Cross-Tradition Connections

The counsel to begin every undertaking with prayer is one of the most universal of all religious practices. The Hindu invocation of an iṣṭa-devatā or of Gaṇeśa, remover of obstacles, before beginning any work; the Muslim Bismillāh ("in the name of God") that opens every act; the Christian grace and the monastic rule of beginning labor with prayer — all express the same conviction the verse holds: that human work is rightly begun in conscious dependence on a larger help.

The deeper structural claim — that ethical purification is the prerequisite for true knowledge — is one of the most important and most cross-culturally attested principles in spiritual philosophy. Plato's Republic holds that the eye of the soul must be turned and purified before it can see the Good. The Yogic path makes the yamas and niyamas (ethical restraints and observances) the indispensable first limbs without which the higher stages of insight cannot ripen. The Buddhist sīla (virtue) is the foundation on which samādhi (concentration) and paññā (wisdom) are built — never the reverse. Across all of them runs the conviction the Golden Verses state plainly: you must become good in order to see truly.

The promised knowledge of the "constitution" of gods and humans — the gradations of being and the bond that unites them — resonates with the Neoplatonic "great chain of being," the Vedantic vision of the one Self present through all the levels of manifestation, and the mystical traditions' shared report that the purified soul perceives both the hierarchy of existence and its underlying unity.

Universal Application

The universal principle is that purification precedes vision — you must order the life before you can see the truth. This reverses the modern assumption that knowledge is value-free and available to anyone who is clever enough. The wisdom traditions agree almost unanimously that some kinds of knowing are unavailable to a disordered soul, and become available only as the life is set in order. The practical virtues are not a separate domain from wisdom; they are its prerequisite.

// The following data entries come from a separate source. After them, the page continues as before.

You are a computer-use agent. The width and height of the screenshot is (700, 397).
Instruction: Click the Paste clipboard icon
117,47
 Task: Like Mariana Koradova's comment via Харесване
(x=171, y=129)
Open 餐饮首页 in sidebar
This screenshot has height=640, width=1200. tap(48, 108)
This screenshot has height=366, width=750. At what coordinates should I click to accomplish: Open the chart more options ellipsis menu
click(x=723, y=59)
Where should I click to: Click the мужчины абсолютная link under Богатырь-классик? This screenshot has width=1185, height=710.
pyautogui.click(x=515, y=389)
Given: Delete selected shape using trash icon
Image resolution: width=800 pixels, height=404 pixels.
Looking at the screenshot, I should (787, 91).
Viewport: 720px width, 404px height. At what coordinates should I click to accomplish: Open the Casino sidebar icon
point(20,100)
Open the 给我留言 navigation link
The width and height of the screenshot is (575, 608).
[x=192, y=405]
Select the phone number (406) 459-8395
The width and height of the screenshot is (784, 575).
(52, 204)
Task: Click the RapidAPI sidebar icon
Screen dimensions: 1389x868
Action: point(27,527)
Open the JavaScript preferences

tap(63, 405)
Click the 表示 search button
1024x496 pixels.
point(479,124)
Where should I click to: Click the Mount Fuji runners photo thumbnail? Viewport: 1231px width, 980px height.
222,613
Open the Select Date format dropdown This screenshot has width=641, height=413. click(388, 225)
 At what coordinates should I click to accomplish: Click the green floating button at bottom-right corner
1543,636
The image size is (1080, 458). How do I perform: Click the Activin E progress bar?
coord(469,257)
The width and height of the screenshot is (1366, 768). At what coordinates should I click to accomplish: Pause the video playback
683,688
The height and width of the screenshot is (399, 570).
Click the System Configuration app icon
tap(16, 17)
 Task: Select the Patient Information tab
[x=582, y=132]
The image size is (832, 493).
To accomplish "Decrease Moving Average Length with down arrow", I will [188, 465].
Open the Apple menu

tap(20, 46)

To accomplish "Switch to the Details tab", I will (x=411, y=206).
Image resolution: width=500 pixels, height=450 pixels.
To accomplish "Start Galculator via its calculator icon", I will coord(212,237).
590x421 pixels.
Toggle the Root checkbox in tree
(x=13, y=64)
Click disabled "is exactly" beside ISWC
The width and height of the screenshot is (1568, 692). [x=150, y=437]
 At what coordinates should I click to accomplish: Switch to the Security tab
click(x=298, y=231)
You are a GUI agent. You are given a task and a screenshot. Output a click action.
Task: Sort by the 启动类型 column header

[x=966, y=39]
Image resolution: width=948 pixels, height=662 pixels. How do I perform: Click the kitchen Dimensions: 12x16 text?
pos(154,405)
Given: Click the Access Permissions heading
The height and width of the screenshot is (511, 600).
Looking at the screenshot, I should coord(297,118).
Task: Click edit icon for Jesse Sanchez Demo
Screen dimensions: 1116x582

The counsel to begin in prayer carries its own universal truth: humility about one's own sufficiency. To begin every undertaking acknowledging that completion is not entirely in your hands is both more accurate (it is not) and more peaceful than the anxious self-reliance that imagines it must control everything.

Modern Application

The modern reader can take two distinct practices from this verse. The first, available regardless of belief, is to begin work with a moment of conscious orientation rather than lunging into it. Whether you call it prayer, intention-setting, or a centering pause, the act of pausing before a task to acknowledge that its completion depends on more than your effort alone — circumstances, the help of others, factors outside your control — is both more truthful and more steadying than the frantic self-reliance our culture prizes. It is a small antidote to the illusion of total control.

The second, deeper application is to take seriously the order the verse insists on: that clarity of understanding follows from clarity of living, not the reverse. We tend to believe that if we just gathered enough information or thought hard enough, we would understand the things that matter most. The Golden Verses propose something humbler and harder: that the deepest understanding — of how things really are, of our place among them — is not downloaded but earned, and earned specifically through the patient ordering of one's actual conduct. If you want to see more truly, this verse says, first live more truly. The promised reward is a kind of perception that no amount of mere cleverness can buy.